= Svecchāmṛtyu =

Hindu philosofical concept

Svecchāmṛtyu (स्वेच्छामृत्यु), also called Icchāmṛtyu (इच्छामृत्यु) is a Sanskrit concept in Hinduism meaning "self-willed death". In Hindu ancient history, a number of beings gain the boon of svecchāmṛtyu in reward for their actions, allowing them to choose their time and manner of death.

== Hinduism ==
In the Mahabharata, King Shantanu is stated to have granted the boon of svecchāmṛtyu to his son Bhishma for his selflessness, allowing him to choose the time and manner of his own death.

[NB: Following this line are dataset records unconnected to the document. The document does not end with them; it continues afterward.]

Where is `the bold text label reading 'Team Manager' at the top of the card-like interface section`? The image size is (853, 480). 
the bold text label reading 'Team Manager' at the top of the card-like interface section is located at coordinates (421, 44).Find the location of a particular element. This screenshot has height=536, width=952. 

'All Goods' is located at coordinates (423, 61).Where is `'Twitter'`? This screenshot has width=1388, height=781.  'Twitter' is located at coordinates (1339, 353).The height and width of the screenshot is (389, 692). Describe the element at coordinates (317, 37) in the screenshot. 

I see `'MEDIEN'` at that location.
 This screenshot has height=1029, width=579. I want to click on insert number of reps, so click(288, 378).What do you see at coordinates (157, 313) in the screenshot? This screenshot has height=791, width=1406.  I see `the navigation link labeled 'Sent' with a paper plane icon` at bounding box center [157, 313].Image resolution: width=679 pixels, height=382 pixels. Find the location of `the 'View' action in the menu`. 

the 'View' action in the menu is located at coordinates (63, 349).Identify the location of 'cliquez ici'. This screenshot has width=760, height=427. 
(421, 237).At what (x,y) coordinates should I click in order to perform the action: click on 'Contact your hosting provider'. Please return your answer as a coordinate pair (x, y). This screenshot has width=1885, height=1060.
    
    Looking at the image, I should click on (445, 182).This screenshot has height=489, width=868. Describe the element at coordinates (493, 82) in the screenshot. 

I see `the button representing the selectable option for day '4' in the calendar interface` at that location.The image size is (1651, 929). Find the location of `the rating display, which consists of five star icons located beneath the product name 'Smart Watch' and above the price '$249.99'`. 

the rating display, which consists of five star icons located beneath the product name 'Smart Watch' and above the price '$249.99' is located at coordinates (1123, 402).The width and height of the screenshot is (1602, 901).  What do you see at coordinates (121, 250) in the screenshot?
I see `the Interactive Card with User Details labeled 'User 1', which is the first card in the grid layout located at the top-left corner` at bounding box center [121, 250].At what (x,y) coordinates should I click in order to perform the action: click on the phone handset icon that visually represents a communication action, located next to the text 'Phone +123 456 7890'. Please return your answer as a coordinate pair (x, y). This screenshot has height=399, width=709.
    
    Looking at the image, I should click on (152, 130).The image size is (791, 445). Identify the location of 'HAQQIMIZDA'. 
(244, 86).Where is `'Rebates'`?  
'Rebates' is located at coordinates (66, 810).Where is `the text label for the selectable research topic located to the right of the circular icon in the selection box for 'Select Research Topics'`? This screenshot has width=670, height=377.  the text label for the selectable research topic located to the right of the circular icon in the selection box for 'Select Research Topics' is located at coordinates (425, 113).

Indra is stated to have granted Hanuman svecchāmṛtyu in acknowledgement of the deity's resilience after surviving the attack of his thunderbolt.

=== Tantrism ===
The Svadhishthana Chakra is the abode of the tattva apas; one conquers death with the awakening of this chakra. As one of the twenty-six siddhis that form part of Kundalini yoga, icchāmṛtyu siddhi gives the yogi the power to die at will. According to Aurobindo, the sadhaka of Integral yoga aims at complete liberation from all attacks of illness, and the power to prolong life at will – icchāmṛtyu.

== In popular culture ==
According to popular belief, in the course of his visit to Amarnath cave, Swami Vivekananda is regarded to have had the vision of Shiva in the cave and was blessed with the boon of death-at-will (iccha-mrityu). He had predicted that he would not live forty years, he did not.

Acquaintances of Mahatma Sisir Kumar and Pandit Dinabandhu Vedantaratna also attest to the fact that they have willed their own death.